The objective of this paper is to provide a comprehensive review of fracture-driven interaction (FDI) in unconventional oil and gas plays. This review aims to characterize FDI, diagnose it in real-time, and predict its impact on production.
The methodology of this study involves conducting a comprehensive literature review by collecting and analyzing data from various sources, including published literature, technical reports, and field data. The paper focuses on the characterization of FDI in terms of its controlling factors, types of FDI, and FDIs measured in different plays. Real-time diagnosis of FDI is explored using pressure timeseries analysis (PTA) and strain data analysis (SDA). Additionally, methods for predicting the impact of FDI on production were reviewed.

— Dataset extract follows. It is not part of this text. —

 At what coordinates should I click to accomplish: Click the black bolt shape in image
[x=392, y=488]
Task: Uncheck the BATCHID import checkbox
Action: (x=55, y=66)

Factors influencing FDI are reviewed, such as parent/off-set well depletion, petrophysical and geomechanical properties, well spacing, completion/stimulation parameters, and compressibility of fluid. The study outlines the characteristics of three FDI types (undrained poroelastic, indirect frac-hit, and direct frac-hit), and provides statistics of FDI pressures in various plays utilizing legacy monitoring and sealed wellbores. The study reviews real-time diagnosis and characterization of FDI and proposes three low-hanging fruit approaches for its improvement. Workflows for quantifying the impact of FDI on hydrocarbon production are not as effective as those for its diagnosis. Further research is needed to understand the impact of geological features, develop advanced diagnostic techniques, and quantitative methods to predict FDI's impact on production.
The study's findings and recommendations can inform the development of advanced real-time techniques to diagnose and characterize FDIs, improving fracturing designs. Gaps in knowledge are identified for further research.